While pinning Scrion to the ground with her giant left hand, Nemesis catches hold of the wounded leg with her right, grips down tightly and yanks. Scrion’s head turns upward, eyes dazed, as the leg comes free, dangling tendrils of flesh and pouring muddy blood.
Then Nemesis lets go.
And damn, Scrion takes off running. It’s not quite as fast as before with its less coordinated, three-legged hop, but it’s still hauling ass. Not only that, it’s coming around again for another strike. For a moment, I’m impressed with the thing. It’s going to fight to the end. Then its arc becomes a circle. The dazed and wounded creature is playing ‘duck, duck, goose’ all by itself, sprinting around an imaginary ring.
Even Nemesis seems confused by this behavior. She stands still, watching. And then, as though she’s seen enough, she reaches down, catches Scrion by the protective plates of its back and lifts the pitiful thing into the air. Holding the smaller Kaiju aloft, she wraps her big hand around Scrion’s head and neck, and then squeezes. For a moment, there’s some resistance. Scrion is built similarly to Nemesis, and is no doubt powerful. But it’s no match for the original. Nemesis’s hand twitches and collapses inward, crushing Scrion’s head. A smear of brown and white fluid oozes out from between her fingers.
She relinquishes her grip, dropping Scrion’s body into the ocean. A wall of water rushes up and over the beaches, flooding the husks of empty homes.
And then—shit—she turns toward me.
And stares.
“Umm,” Woodstock says. He has us hovering a half mile away, which suddenly feels not nearly far enough. “So I’m officially starting to get freaked out by all the giant monsters looking at us the way Michael Jackson looked at kids.”

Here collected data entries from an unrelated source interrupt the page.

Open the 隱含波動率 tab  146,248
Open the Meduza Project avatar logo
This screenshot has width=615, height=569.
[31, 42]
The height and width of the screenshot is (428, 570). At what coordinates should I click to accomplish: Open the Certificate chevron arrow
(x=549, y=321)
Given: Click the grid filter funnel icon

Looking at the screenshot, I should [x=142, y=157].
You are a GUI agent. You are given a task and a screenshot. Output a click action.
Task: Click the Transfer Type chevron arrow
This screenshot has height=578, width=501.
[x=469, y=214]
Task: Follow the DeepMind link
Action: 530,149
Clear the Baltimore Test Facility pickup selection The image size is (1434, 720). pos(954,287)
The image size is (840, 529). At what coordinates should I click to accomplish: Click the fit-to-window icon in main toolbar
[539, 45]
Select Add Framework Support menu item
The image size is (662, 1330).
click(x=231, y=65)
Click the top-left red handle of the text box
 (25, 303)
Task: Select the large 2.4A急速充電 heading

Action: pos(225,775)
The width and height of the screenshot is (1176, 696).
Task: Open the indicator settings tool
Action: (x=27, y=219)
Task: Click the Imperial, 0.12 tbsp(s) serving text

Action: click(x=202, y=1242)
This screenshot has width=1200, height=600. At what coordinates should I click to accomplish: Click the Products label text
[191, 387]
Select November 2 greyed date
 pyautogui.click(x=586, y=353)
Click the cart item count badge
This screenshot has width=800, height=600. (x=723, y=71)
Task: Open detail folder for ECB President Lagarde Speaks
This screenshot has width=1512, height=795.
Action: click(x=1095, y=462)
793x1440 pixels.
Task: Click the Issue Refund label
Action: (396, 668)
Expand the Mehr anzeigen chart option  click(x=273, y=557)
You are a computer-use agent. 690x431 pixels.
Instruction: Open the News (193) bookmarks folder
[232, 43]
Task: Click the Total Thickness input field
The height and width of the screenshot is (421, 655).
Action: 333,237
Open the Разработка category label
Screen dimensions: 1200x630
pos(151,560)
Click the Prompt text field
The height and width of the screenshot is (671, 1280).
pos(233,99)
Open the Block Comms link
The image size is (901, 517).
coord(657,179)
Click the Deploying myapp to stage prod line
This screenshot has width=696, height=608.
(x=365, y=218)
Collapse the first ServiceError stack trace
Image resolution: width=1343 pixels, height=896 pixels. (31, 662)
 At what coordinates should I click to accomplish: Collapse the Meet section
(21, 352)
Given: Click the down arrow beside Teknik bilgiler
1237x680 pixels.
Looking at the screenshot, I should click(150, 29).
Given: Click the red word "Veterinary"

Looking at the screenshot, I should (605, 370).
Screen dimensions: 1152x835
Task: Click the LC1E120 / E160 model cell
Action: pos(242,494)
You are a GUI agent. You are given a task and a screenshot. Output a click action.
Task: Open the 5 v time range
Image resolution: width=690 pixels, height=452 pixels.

He’s right. Nemesis’s glare is decidedly unsettling. Unlike Scrion, who’s eyes—despite their focus on us—had beamed with mindless chaos, Nemesis’s eyes, which a
re brown and quite human looking, reveal something deeper.
Thought? Meaning? I have no idea, though part of me really wants to know.
Her furrowed eyebrows come up. The rage and tension gripping her body melts away. And suddenly, in my mind, she’s no longer Nemesis.
Woodstock sees it, too. “There she is,” he says, his voice something between awe and surprise. “Maigo.”
Knowing Woodstock has seen what I have felt all along sets my resolve, and when I hear the words, “Target locked! Clear to engage?” in my ears, I react quickly, toggling Devine to transmit openly. “Negative! Do not engage! I repeat, do not engage! Scrion is down. Maigo is not the target!”
As those few words replay in my mind, I inwardly cringe, knowing that just one of them is going to land me in hot water. I called her ‘Maigo.’ And while Woodstock might agree with me now, the opinion of a sixty-two year old retired Marine Corp pilot re-hired for the FC-P against the advisement of my superiors, is probably not going to help my case.
“I repeat, Nemesis is not the target.” My order lacks its previous conviction, and I hope using her true designation will help people miss my foible, but I know it won’t. I’ve just put the express shit-train on full speed and sent it toward my doorstep.
The jets fly past overhead. There are nine of them now, converging from the airbases to the north and south. In another ten minutes, there would have been thirty. A line of ten Apache helicopters takes up position along the shore, three hundred feet up, boldly hovering close enough to unleash their payloads.
Nemesis pays them no attention.
“Take us closer,” I say.
Woodstock lowers his head at me to peer over his aviator glasses. “You’re shittin’ me, right?”
“I need to test a theory.”
“I can save you the trouble and just say you have the biggest balls in the world, how ’bout that?”
“Any sign of trouble, we can bug out, and I’ll give the order to fire.”
Woodstock twitches his mustache back and forth for a moment and then throttles us forward.